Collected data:
# # # # # # #
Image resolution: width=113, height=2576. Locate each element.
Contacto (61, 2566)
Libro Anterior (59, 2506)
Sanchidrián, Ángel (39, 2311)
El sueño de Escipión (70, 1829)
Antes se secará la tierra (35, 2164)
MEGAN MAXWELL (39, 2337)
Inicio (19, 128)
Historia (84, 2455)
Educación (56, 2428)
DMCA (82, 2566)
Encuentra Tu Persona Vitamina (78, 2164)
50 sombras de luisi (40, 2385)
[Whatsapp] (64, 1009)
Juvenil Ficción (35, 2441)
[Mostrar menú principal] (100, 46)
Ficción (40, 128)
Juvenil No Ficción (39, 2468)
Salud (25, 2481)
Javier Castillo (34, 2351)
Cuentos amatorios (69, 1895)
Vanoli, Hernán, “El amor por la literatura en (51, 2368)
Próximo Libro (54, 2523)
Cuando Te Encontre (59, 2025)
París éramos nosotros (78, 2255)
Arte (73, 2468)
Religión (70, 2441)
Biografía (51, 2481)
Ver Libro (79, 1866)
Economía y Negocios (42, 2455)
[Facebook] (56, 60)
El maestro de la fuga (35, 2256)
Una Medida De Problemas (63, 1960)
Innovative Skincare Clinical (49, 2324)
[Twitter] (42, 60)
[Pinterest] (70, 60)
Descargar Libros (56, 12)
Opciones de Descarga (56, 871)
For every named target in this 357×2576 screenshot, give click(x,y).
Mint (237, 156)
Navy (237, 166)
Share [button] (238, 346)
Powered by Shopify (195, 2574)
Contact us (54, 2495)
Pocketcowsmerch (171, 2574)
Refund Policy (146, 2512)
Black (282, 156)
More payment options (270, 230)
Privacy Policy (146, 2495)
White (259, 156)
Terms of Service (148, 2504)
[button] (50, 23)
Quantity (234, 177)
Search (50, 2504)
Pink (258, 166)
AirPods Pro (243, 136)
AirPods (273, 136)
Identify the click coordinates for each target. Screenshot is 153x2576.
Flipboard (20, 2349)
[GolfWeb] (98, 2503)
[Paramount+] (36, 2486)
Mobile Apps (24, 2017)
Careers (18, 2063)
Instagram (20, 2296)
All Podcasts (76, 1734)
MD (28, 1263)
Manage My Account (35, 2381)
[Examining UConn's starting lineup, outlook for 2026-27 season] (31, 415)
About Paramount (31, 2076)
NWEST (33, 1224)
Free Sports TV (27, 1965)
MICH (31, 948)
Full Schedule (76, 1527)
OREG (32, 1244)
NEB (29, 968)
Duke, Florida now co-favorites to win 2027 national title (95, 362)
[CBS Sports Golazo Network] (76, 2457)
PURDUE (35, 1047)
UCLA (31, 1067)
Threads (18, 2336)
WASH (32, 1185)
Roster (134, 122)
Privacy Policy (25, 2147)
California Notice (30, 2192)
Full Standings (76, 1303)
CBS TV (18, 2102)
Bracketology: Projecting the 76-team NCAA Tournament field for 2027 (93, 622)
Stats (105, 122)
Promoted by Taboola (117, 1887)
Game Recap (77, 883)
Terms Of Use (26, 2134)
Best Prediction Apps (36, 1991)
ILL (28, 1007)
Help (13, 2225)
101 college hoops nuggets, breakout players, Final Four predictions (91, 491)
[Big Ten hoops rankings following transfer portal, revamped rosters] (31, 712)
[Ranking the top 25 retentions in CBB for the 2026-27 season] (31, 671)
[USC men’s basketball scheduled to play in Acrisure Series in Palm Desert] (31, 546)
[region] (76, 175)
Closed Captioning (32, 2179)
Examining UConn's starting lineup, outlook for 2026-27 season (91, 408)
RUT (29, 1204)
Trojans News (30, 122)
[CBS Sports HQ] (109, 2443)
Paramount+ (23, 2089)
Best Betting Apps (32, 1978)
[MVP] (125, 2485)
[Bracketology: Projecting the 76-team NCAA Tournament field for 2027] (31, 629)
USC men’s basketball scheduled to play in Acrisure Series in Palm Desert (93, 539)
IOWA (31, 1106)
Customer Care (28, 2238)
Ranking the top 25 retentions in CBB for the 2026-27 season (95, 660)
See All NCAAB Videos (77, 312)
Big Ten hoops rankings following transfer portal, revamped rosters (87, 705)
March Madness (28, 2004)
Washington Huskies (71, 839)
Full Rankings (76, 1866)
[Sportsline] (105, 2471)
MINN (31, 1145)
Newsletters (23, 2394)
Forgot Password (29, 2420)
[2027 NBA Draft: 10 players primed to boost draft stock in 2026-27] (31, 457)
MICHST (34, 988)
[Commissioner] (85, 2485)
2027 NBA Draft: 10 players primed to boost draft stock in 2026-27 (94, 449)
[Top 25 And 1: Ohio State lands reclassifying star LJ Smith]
# # # # # # #
### What is expected:
Write out, from the lines above, only those from the line with "Help (13, 2225)" to the line with "season (91, 408)", exactly as given, including the first and the last.

### Answer section:
Help (13, 2225)
101 college hoops nuggets, breakout players, Final Four predictions (91, 491)
[Big Ten hoops rankings following transfer portal, revamped rosters] (31, 712)
[Ranking the top 25 retentions in CBB for the 2026-27 season] (31, 671)
[USC men’s basketball scheduled to play in Acrisure Series in Palm Desert] (31, 546)
[region] (76, 175)
Closed Captioning (32, 2179)
Examining UConn's starting lineup, outlook for 2026-27 season (91, 408)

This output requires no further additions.